Una citazione al giorno

Una citazione al giorno -
Data Rivoluzionaria

Scoprire per la prima volta la libertà.

Durissimo colpo, oggi, per gli alunni di una classe prima media. Un colpo tanto duro quanto benefico. Esperienza straordinaria nel vero senso della parola.
Oggi, primo giorno di scuola, la classe proveniente dal ciclo elementare non soltanto ha dovuto superare lo shock del cambio di Istituto e di insegnanti, ma anche quello relativo allo stravolgimento totale della loro (già distorta) concezione di libertà.
Ultima ora, suona la campanella, entro in classe ma non vado alla cattedra, mi siedo per terra appoggiato alla parete opposta alla cattedra, il più lontano possibile da quest'ultima, in grembo ho il nuovo registro personale. Attimi di sconvolgimento emotivo, uno stupore indicibile si stampa negli occhi degli studenti, i quali, completamente spiazzati, non sanno che fare, cosa dire, come reagire, non capiscono questa sovversione della regola da parte mia. Gli studenti stanno seduti al posto che è stato loro assegnato, ma sono tutti voltati con lo sguardo verso di me e questo li costringe ad una posizione innaturale e scomoda. Li ho invitati a sedersi per terra vicino a me. Si sono fiondati immediatamente. Non è caduto il mondo.

···

*Breve esercizio 1*:
Aggiorna le righe dei record dalla riga che contiene "Despre noi (226, 178)" fino alla fine dei record, estremi inclusi: riscrivile sostituendo "Citeste mai mult" con "Afla mai mult" e lasciando invariato tutto il resto.
Il testo e i record sono materiali distinti e indipendenti.

*Materiale dell'esercizio*:

···

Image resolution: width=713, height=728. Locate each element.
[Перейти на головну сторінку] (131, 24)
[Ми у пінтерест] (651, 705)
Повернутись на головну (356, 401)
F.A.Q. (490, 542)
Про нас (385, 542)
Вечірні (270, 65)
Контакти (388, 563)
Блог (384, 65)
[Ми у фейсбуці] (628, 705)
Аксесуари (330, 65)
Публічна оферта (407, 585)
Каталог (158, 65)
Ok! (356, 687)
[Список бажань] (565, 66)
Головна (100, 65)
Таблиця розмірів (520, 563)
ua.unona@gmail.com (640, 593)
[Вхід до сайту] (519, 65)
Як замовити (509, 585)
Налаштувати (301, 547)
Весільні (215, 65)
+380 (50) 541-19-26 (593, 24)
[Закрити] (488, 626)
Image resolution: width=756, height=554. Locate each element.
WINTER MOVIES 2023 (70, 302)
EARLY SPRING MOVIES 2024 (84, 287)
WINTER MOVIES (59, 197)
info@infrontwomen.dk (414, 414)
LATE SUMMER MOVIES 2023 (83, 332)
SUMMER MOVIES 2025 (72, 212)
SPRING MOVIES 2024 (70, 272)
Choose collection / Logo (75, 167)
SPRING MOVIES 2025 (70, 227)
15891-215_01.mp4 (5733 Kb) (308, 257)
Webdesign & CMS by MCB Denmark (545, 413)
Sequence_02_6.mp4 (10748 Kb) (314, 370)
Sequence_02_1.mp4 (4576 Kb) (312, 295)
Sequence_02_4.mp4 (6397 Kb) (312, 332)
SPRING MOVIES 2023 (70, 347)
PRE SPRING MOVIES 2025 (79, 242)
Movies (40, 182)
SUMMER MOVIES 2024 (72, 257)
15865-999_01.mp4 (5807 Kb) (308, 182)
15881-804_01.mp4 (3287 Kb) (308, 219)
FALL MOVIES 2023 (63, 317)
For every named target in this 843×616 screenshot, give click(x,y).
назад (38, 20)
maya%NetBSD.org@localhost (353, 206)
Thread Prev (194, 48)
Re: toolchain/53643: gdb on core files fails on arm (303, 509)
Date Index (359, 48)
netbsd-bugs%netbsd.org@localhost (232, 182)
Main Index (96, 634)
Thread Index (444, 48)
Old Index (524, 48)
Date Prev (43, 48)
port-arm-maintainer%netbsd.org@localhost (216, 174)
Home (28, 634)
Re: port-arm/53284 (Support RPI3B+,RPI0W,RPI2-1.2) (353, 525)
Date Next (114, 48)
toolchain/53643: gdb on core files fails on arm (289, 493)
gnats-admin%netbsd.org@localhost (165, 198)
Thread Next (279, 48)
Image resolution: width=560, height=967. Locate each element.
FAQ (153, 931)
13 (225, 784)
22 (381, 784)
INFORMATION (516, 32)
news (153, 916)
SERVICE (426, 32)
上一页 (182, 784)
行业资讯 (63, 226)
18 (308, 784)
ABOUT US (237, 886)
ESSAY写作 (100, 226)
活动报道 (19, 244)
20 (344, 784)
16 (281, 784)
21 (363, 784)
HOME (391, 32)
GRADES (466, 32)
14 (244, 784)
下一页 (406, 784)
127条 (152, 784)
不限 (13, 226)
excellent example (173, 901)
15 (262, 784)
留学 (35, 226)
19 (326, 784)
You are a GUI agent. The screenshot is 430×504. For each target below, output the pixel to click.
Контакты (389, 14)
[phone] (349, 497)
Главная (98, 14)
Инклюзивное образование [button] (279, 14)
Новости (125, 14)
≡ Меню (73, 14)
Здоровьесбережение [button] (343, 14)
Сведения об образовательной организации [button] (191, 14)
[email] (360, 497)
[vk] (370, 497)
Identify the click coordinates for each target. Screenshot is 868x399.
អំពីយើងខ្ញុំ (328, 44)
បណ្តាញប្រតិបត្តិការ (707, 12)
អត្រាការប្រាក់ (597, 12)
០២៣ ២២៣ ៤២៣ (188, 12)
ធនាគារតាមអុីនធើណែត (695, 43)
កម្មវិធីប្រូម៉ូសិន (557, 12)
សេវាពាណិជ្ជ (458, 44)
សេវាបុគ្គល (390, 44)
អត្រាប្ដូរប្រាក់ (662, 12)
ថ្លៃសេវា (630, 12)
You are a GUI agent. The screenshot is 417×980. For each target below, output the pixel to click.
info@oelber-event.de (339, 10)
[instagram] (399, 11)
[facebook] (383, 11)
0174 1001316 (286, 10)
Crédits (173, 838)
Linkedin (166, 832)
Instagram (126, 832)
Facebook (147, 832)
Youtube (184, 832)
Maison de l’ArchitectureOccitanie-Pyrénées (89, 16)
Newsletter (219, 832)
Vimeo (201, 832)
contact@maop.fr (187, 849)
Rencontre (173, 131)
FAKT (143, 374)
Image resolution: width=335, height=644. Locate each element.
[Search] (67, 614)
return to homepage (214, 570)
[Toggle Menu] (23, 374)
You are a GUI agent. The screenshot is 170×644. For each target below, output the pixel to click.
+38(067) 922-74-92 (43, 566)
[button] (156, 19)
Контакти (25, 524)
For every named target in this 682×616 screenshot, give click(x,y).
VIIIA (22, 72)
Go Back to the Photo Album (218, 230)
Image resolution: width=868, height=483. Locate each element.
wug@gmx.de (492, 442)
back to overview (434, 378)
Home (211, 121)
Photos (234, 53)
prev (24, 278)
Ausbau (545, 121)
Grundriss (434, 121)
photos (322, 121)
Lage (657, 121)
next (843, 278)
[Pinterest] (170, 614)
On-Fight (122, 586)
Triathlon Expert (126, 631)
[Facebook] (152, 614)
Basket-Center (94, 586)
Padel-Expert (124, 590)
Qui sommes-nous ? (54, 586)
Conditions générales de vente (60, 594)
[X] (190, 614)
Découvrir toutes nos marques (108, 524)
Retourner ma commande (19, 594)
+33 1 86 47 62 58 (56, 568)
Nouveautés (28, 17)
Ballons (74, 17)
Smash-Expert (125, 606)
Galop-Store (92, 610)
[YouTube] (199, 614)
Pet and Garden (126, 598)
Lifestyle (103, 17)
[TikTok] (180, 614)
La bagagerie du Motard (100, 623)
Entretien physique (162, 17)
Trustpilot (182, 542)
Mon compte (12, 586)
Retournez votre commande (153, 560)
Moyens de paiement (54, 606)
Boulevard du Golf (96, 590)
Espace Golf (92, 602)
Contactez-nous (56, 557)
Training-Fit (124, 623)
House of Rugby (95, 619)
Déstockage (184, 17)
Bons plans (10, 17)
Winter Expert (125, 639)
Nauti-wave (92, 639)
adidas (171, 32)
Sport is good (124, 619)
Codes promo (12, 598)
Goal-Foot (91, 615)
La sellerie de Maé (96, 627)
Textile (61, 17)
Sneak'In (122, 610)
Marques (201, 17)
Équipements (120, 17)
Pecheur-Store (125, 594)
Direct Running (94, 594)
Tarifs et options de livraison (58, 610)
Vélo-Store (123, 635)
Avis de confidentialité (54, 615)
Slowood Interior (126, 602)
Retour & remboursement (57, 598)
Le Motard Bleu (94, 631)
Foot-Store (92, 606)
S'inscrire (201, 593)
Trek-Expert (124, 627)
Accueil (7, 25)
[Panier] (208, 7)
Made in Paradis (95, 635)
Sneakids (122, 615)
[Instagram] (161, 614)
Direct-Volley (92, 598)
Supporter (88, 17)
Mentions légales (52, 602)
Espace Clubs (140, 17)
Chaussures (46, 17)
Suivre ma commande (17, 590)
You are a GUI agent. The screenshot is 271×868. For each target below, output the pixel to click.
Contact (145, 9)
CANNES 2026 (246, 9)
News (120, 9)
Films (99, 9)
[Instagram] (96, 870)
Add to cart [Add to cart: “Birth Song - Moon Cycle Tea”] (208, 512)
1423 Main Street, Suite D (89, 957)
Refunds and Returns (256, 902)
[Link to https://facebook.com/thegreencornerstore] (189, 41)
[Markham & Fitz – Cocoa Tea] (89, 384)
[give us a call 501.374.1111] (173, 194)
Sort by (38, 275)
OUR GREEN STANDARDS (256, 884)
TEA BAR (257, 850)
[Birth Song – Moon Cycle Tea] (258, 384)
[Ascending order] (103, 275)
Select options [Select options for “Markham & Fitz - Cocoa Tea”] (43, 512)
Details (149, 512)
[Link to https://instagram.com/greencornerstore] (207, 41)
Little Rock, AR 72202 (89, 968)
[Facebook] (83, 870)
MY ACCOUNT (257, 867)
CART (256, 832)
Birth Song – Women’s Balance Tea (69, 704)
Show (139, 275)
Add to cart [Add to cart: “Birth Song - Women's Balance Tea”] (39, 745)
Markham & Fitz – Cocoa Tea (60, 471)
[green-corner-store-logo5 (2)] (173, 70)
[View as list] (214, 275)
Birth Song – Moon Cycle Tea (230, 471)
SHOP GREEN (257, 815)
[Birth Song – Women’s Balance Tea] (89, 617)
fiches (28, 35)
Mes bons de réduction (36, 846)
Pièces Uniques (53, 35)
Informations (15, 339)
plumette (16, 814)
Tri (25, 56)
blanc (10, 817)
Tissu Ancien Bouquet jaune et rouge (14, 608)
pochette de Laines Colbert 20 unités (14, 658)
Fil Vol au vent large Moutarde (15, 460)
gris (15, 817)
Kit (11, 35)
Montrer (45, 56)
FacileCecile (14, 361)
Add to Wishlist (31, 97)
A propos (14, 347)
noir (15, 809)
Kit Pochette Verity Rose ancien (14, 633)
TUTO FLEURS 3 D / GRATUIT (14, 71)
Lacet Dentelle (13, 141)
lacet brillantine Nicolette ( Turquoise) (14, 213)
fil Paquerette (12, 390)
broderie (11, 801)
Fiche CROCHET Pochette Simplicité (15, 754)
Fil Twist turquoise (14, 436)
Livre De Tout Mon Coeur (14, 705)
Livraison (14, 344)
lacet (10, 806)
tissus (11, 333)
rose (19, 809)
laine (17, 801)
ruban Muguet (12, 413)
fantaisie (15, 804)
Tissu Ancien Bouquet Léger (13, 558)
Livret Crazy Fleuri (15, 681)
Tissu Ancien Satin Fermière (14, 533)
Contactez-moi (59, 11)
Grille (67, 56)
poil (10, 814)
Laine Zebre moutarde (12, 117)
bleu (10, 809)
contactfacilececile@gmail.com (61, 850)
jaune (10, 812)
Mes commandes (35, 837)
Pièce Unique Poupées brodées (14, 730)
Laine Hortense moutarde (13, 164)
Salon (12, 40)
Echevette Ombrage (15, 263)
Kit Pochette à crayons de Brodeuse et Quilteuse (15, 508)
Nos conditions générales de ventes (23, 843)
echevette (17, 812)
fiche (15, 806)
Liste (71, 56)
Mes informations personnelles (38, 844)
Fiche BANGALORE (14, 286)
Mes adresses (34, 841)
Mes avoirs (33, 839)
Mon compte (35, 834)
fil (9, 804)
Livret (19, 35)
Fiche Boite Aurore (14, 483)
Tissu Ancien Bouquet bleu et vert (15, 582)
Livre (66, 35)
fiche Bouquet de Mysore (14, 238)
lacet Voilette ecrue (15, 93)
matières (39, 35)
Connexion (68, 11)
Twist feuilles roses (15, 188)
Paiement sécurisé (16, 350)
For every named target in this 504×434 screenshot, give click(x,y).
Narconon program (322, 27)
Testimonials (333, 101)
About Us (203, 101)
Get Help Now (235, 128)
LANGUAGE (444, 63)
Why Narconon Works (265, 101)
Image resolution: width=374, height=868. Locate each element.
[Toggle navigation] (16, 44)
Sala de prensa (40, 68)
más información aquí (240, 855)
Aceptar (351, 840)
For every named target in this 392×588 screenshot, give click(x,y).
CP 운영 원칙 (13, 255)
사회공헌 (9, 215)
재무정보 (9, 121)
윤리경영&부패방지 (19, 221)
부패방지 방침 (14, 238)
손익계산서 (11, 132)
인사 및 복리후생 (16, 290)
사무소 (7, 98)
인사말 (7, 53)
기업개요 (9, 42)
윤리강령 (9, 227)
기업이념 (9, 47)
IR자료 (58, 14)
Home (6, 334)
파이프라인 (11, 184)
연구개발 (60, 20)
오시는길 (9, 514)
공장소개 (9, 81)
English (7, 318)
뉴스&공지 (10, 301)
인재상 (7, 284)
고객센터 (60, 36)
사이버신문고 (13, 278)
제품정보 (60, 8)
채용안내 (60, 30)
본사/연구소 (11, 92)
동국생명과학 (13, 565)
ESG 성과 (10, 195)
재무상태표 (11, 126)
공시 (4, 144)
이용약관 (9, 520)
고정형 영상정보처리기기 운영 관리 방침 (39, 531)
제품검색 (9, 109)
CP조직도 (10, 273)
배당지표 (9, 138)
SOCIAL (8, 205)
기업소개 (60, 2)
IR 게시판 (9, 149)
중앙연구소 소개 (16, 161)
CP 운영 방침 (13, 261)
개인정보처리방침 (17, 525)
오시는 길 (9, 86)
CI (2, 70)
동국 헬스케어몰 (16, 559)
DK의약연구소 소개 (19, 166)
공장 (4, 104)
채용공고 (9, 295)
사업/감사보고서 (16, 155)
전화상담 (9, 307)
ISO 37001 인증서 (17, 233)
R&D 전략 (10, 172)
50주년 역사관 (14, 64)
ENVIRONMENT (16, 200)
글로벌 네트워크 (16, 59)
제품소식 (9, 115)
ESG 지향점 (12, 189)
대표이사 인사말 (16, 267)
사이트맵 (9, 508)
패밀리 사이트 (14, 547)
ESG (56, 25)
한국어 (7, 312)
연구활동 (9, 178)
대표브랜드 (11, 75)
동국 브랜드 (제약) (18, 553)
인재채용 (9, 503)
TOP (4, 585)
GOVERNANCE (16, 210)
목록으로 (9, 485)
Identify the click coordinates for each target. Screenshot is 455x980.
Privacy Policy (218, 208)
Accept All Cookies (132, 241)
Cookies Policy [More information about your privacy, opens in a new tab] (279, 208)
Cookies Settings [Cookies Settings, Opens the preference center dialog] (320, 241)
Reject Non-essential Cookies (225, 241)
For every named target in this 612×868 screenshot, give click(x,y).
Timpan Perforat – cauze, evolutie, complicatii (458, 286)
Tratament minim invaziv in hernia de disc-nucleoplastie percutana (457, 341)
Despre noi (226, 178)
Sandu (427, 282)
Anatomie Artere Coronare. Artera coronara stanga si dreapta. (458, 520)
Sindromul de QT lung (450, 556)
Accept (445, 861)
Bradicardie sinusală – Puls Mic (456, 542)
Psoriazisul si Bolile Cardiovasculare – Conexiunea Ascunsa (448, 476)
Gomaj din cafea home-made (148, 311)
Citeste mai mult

···

*Breve esercizio 2*:
Nel testo, perché gli studenti si trovano in una posizione innaturale e scomoda?

*Risultato finale 1*:
Despre noi (226, 178)
Sandu (427, 282)
Anatomie Artere Coronare. Artera coronara stanga si dreapta. (458, 520)
Sindromul de QT lung (450, 556)
Accept (445, 861)
Bradicardie sinusală – Puls Mic (456, 542)
Psoriazisul si Bolile Cardiovasculare – Conexiunea Ascunsa (448, 476)
Gomaj din cafea home-made (148, 311)
Afla mai mult

*Risultato finale 2*:
Restano seduti ai posti che sono stati loro assegnati, ma sono tutti voltati a guardare l'insegnante. Lui si è seduto per terra, appoggiato alla parete opposta alla cattedra e il più lontano possibile da essa.